Methods: Scales were administered online as part of a larger child-welfare organizational health assessment in four states. Participation was voluntary with 1,192 surveys completed. The sample was split into two random halves to conduct exploratory (EFA; n=586) and confirmatory factor analyses (CFA; n=606) in Mplus 6.1. Because these scales had been previously vetted we began with CFA to fit models as described in the literature. If CFA models did not adequately fit the data, we conducted EFA to determine factors structures that would fit the data, and confirmed the new structures with CFA.
Results: Psychometric examinations of PQL and JS scales showed that they do not adequately represent the constructs they were intended to measure, and cannot be used in structural equation models as intended. The resulting scale based on PQL items bears little resemblance to the original scale; of 30 items, four remained representing Work Satisfaction (Fit Statistics: χ2(2)=1.366, p=0.51, CFI=1.000, RMSEA=0.071, SRMR=0.006, alpha=.852). With regard to Job Satisfaction, 32 of 36 original items were retained and six of nine subscales confirmed; however, three subscales did not fit the data as intended. More importantly, the scale cannot be combined into one higher-order construct representing job satisfaction.
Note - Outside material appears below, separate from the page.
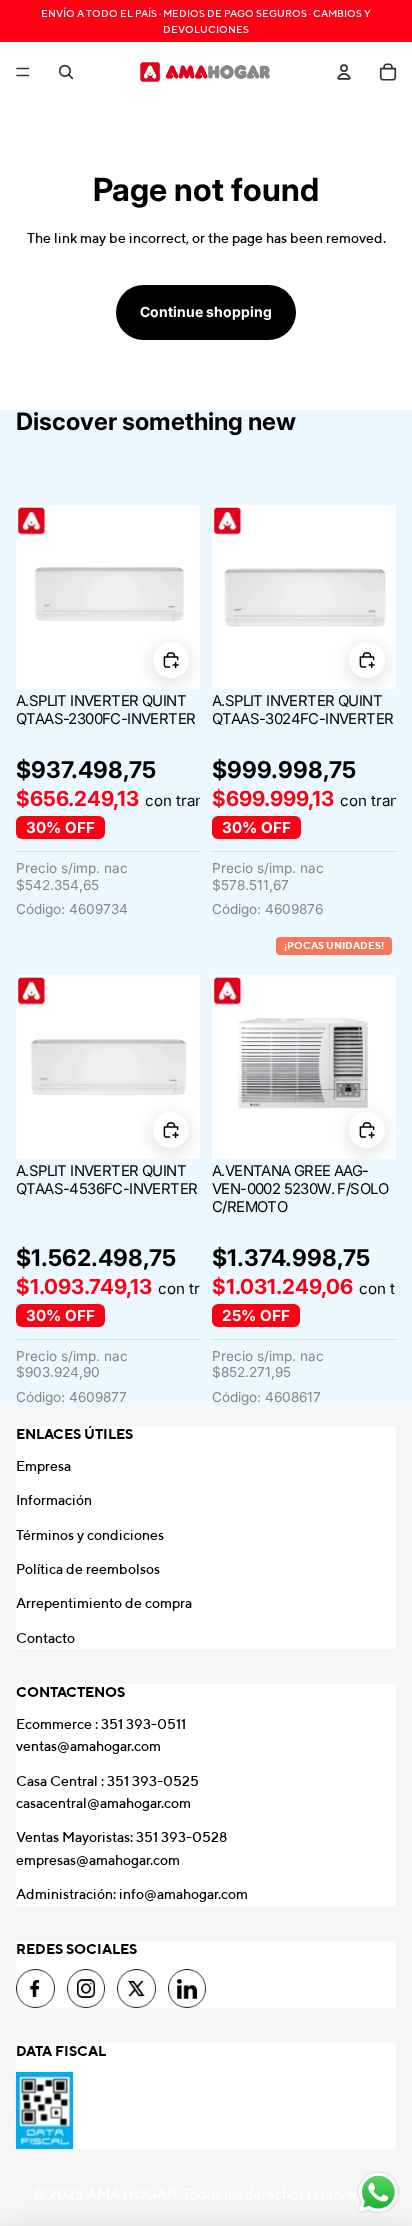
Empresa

Scales failed to assess constructs adequately in at least four ways: at the individual item-level with vague or “double-barreled” statements; at the subscale-level with items representing latent constructs not overlapping enough in substance or there not being enough items to represent each subscale construct; and at the broader construct level with subscales not fitting together to form one larger construct as described in the literature.
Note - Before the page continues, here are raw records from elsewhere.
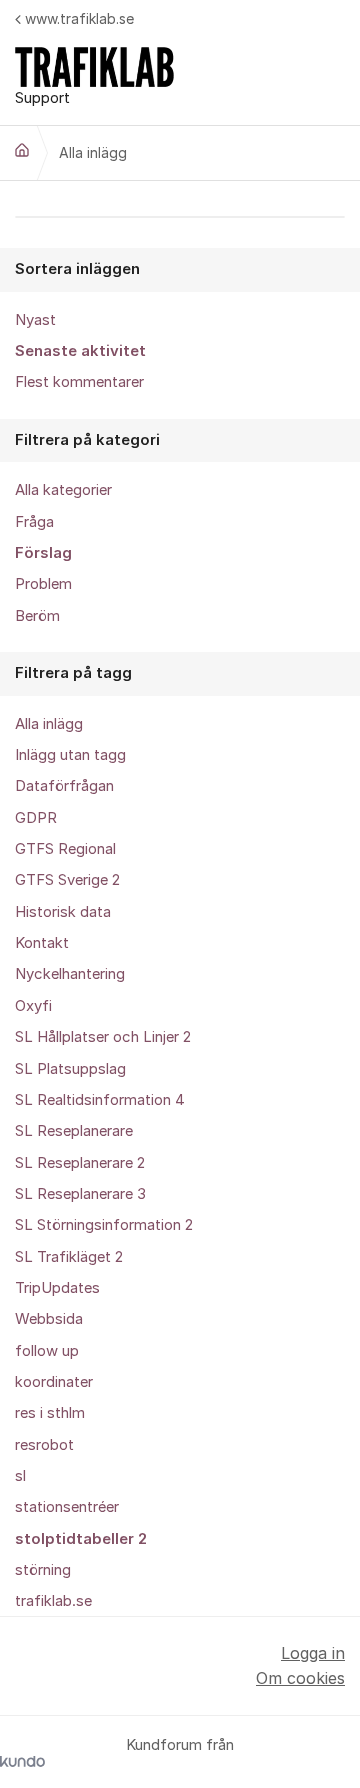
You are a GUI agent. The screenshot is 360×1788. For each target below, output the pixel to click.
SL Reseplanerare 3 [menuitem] (80, 1194)
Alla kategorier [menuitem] (63, 490)
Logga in (313, 1653)
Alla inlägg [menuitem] (49, 724)
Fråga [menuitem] (34, 522)
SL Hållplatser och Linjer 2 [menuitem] (103, 1037)
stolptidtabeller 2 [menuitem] (81, 1539)
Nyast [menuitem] (35, 320)
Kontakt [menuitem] (42, 943)
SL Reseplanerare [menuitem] (74, 1131)
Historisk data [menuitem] (63, 912)
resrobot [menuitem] (44, 1445)
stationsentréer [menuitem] (67, 1507)
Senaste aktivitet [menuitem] (80, 351)
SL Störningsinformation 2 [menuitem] (104, 1225)
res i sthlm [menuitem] (50, 1413)
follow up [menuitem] (47, 1351)
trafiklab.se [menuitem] (53, 1601)
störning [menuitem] (43, 1570)
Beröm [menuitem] (37, 616)
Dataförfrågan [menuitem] (64, 786)
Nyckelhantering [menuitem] (70, 974)
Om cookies (300, 1678)
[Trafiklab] (22, 150)
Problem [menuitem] (43, 584)
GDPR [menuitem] (36, 818)
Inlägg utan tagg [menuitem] (70, 755)
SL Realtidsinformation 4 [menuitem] (100, 1100)
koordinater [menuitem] (54, 1382)
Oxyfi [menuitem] (33, 1006)
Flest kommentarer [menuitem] (79, 382)
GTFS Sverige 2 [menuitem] (67, 880)
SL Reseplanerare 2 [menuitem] (80, 1163)
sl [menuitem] (20, 1476)
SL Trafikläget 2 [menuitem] (69, 1257)
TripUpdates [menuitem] (57, 1288)
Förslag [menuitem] (43, 553)
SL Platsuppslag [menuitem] (70, 1069)
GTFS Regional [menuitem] (65, 849)
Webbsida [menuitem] (49, 1319)
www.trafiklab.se (79, 18)
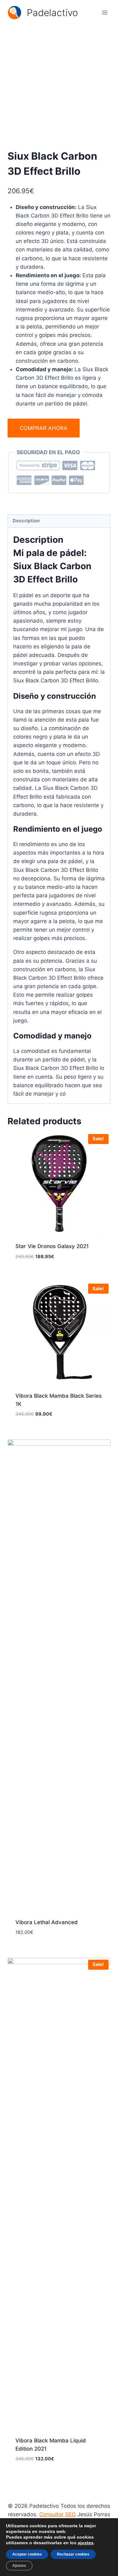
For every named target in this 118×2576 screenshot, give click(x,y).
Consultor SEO (57, 2514)
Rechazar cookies (73, 2554)
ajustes (85, 2542)
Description (26, 521)
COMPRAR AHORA (43, 428)
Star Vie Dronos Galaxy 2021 (52, 1246)
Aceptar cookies (27, 2554)
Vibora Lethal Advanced (46, 1922)
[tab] (59, 521)
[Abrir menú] (104, 12)
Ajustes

Conclusions and Implications: In this case, use of existing and widely-used scales did not result in psychometrically sound measures. We provide a typology of ways in which scales fail. We use the PQL and JS scales as examples; however, it is important to note that many other existing scales in our assessment tool failed similarly, and none performed as intended. Our recommendations to other researchers interested in building psychometrically sound assessment and survey tools are to: look for measures that have been examined in an EFA/CFA framework, rather than simply had reliability confirmed via Chronbach's alpha; examine all item wording for applicability in your setting; examine groups of items for evidence of an underlying latent construct; and expect to conduct extensive psychometric analyses prior to structural equation modeling.